Get The Facts:
- More than 50 million animals are violently killed for use in fashion every year.
- Methods used to kill animals for their fur include gassing, electrocution, and neck breaking. Fur-bearing animals are also caught and killed in barbaric body-gripping traps.
- Neither fur nor fur trim is a byproduct of the meat industry. Rabbit fur is often falsely identified as a byproduct of meat production. The truth is, few rabbit skins are obtained from slaughterhouses, which more often dispose of the undesirable pelts of rabbits bred to make meat. Fur comes from animals who are factory-farmed or trapped purely for fashion.
- The fur trim market is an equal, if not greater, threat to animals than is the making of fur coats. Fur trim is not what’s “left over” from making full-length fur coats. Thousands of animals are killed simply to provide trimming effects for fashion. Even purchasing the tiniest bit of fur trim supports the cruel fur industry.
- Garment or accessory labels cannot always be relied upon to accurately identify the type of animal fur used in an item. Born Free USA advises erring on the side of caution and compassion by not buying items that you cannot verify are fur-free.
- Many European countries have banned or are in the process of phasing out some or all fur farming based largely on the understanding that it is impossible to raise furbearing animals in captive conditions that adequately ensure their welfare while maintaining financial viability.

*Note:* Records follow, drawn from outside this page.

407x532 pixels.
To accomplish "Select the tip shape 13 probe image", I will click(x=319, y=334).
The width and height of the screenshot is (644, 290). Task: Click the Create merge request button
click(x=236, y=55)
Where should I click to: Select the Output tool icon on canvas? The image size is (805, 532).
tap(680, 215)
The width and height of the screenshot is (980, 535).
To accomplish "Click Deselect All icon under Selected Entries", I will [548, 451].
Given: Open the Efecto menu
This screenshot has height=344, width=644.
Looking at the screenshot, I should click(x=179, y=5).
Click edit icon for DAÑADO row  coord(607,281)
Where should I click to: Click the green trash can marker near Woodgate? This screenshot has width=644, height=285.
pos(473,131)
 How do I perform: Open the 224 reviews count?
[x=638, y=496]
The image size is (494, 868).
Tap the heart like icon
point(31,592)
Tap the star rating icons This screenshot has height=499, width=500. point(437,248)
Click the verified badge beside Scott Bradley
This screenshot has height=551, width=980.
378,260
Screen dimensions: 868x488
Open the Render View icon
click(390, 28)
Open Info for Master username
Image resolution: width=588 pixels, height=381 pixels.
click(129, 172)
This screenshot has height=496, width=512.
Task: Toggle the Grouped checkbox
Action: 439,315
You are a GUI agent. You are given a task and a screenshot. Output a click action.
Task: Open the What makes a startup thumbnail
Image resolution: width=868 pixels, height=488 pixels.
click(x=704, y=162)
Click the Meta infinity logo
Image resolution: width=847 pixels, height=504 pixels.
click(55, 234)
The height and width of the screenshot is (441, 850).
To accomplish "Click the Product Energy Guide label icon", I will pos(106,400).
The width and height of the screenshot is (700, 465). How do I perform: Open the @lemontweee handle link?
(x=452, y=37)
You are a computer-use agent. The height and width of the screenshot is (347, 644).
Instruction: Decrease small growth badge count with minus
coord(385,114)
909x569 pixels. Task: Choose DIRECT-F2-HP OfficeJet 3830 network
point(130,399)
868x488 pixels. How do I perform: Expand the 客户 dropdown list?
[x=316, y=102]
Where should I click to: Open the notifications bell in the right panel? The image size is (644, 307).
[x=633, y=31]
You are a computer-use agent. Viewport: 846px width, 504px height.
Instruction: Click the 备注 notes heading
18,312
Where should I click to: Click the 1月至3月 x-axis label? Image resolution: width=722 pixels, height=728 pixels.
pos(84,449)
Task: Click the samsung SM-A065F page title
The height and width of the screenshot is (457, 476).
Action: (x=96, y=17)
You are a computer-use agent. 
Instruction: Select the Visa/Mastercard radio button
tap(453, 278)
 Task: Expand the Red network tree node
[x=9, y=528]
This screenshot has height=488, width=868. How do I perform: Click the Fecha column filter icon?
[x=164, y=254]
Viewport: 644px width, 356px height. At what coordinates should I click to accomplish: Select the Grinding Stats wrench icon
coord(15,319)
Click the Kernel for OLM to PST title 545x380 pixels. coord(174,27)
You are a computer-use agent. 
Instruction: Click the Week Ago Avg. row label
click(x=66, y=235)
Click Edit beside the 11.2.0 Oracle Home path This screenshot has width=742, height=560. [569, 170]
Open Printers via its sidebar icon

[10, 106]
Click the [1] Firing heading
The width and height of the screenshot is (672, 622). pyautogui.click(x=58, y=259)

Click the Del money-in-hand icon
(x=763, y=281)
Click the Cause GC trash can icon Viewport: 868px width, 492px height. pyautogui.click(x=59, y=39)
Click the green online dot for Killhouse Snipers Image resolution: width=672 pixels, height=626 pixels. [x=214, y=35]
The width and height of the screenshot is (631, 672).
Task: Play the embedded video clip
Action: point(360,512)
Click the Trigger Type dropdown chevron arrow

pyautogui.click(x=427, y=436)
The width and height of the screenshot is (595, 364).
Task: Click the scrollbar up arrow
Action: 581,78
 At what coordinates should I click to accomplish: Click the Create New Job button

- Fur “farms” or “ranches” are not humane alternatives to trapping. The terms are euphemisms used by the fur industry to describe confinement facilities in which fur-bearing animals are caged and killed. Currently, there are no federal laws providing protection for the millions of animals held in these factory-like farms.
- Seals are still being clubbed and brutally slain for their fur. The Canadian seal hunt is the world’s largest remaining commercial slaughter of marine mammal; close to a million harp seals were authorized to be killed between 2003 and 2005. The use of seal fur in fashion is a contributes to this massacre.
- Although historically, the fur trade played a role in the development of the early North American economy, tradition never justifies abuse. There are many cultural practices once seen as acceptable that are now viewed as horrific relics of a more brutal time.
- The fur industry is a threat to our environment and wildlife, contributing to higher energy costs, pollution, land destruction, and reductions in populations of wild animals, including endangered and threatened species who may be accidentally trapped and killed.